> Direction
Turn the lines of the data between the line containing "Type in the 輸入假期名稱 search field" and the line containing "(x=266, y=438)", inclusive, into a numbered list, dropping any blank lines.

> Available data
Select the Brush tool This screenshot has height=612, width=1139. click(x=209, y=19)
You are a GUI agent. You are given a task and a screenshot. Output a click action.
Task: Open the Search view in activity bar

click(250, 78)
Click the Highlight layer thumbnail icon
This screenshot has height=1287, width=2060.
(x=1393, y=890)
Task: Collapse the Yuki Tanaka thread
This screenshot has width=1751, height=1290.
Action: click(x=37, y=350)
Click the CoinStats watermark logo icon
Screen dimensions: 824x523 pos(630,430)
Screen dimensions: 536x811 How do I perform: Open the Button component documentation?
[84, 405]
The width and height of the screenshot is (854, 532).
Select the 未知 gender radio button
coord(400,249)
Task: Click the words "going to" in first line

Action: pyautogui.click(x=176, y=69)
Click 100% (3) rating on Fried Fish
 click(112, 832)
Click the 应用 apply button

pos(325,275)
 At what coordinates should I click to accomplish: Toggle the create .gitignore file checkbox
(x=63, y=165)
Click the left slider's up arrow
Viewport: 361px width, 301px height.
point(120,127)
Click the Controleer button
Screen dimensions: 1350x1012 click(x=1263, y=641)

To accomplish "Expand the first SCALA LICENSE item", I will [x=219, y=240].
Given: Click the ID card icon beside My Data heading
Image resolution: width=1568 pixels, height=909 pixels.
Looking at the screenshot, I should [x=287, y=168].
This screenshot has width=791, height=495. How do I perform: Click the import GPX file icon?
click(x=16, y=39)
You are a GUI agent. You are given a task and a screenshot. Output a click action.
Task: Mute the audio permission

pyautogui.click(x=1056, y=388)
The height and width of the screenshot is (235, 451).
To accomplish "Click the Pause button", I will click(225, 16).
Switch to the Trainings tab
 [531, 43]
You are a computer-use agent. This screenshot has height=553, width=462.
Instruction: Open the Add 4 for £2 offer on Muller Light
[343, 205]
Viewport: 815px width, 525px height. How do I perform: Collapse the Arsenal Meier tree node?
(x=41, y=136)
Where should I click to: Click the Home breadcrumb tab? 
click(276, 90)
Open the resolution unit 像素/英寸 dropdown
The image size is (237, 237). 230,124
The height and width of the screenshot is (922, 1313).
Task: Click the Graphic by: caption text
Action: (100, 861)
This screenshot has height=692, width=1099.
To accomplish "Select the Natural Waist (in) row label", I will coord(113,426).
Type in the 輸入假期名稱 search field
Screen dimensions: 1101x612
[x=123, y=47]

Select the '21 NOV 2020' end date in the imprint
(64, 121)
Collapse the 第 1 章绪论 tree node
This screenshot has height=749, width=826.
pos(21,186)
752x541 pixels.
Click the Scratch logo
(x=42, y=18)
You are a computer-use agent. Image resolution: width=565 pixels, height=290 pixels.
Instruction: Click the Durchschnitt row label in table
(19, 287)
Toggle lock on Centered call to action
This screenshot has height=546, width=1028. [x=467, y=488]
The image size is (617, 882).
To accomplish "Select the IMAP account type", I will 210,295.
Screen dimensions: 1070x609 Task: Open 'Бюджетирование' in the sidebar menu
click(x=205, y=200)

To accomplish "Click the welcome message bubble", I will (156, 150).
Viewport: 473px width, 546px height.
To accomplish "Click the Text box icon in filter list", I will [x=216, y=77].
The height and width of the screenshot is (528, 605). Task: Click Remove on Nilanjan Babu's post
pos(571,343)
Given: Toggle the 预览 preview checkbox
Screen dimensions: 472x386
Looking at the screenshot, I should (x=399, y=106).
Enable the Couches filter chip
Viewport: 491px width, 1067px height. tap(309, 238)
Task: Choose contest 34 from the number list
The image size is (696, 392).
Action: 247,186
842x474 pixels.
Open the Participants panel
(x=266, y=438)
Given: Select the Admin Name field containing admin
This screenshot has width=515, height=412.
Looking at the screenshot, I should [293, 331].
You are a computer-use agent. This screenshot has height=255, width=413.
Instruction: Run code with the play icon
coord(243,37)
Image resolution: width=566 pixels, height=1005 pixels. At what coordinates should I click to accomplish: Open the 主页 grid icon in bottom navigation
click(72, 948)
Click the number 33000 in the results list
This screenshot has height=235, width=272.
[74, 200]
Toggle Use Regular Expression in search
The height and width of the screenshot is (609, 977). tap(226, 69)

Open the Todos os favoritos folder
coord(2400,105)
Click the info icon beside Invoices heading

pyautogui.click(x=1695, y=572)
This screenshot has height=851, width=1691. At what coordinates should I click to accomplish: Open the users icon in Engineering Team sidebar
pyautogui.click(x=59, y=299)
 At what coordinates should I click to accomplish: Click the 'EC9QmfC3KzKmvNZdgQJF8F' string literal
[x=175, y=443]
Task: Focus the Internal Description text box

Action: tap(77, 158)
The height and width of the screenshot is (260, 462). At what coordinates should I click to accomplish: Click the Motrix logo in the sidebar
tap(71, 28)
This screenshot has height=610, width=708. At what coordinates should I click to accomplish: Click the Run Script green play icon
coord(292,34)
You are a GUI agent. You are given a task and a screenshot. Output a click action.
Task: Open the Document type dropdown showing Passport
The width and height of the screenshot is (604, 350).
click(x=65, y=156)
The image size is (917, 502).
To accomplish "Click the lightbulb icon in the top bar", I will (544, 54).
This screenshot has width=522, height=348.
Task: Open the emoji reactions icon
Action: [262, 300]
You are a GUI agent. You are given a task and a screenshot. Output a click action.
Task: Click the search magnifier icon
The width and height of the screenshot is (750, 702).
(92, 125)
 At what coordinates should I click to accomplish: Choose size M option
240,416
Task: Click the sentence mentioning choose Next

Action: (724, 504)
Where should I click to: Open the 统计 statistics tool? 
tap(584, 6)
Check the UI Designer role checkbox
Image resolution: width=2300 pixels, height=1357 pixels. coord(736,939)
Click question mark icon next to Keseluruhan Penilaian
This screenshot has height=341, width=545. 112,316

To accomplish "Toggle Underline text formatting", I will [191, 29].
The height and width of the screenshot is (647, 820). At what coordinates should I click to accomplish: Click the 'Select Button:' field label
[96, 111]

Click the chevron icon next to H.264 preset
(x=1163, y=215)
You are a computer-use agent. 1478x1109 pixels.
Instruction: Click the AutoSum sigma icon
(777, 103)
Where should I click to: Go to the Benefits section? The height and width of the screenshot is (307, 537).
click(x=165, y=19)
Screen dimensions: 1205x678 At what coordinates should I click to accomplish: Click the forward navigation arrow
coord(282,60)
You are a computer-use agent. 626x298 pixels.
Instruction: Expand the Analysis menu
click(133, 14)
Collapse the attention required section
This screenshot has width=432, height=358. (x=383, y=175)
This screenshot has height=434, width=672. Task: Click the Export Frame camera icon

> Solution for this task
1. Type in the 輸入假期名稱 search field
2. Screen dimensions: 1101x612
3. [x=123, y=47]
4. Select the '21 NOV 2020' end date in the imprint
5. (64, 121)
6. Collapse the 第 1 章绪论 tree node
7. This screenshot has height=749, width=826.
8. pos(21,186)
9. 752x541 pixels.
10. Click the Scratch logo
11. (x=42, y=18)
12. You are a computer-use agent. Image resolution: width=565 pixels, height=290 pixels.
13. Instruction: Click the Durchschnitt row label in table
14. (19, 287)
15. Toggle lock on Centered call to action
16. This screenshot has height=546, width=1028. [x=467, y=488]
17. The image size is (617, 882).
18. To accomplish "Select the IMAP account type", I will 210,295.
19. Screen dimensions: 1070x609 Task: Open 'Бюджетирование' in the sidebar menu
20. click(x=205, y=200)
21. To accomplish "Click the welcome message bubble", I will (156, 150).
22. Viewport: 473px width, 546px height.
23. To accomplish "Click the Text box icon in filter list", I will [x=216, y=77].
24. The height and width of the screenshot is (528, 605). Task: Click Remove on Nilanjan Babu's post
25. pos(571,343)
26. Given: Toggle the 预览 preview checkbox
27. Screen dimensions: 472x386
28. Looking at the screenshot, I should (x=399, y=106).
29. Enable the Couches filter chip
30. Viewport: 491px width, 1067px height. tap(309, 238)
31. Task: Choose contest 34 from the number list
32. The image size is (696, 392).
33. Action: 247,186
34. 842x474 pixels.
35. Open the Participants panel
36. (x=266, y=438)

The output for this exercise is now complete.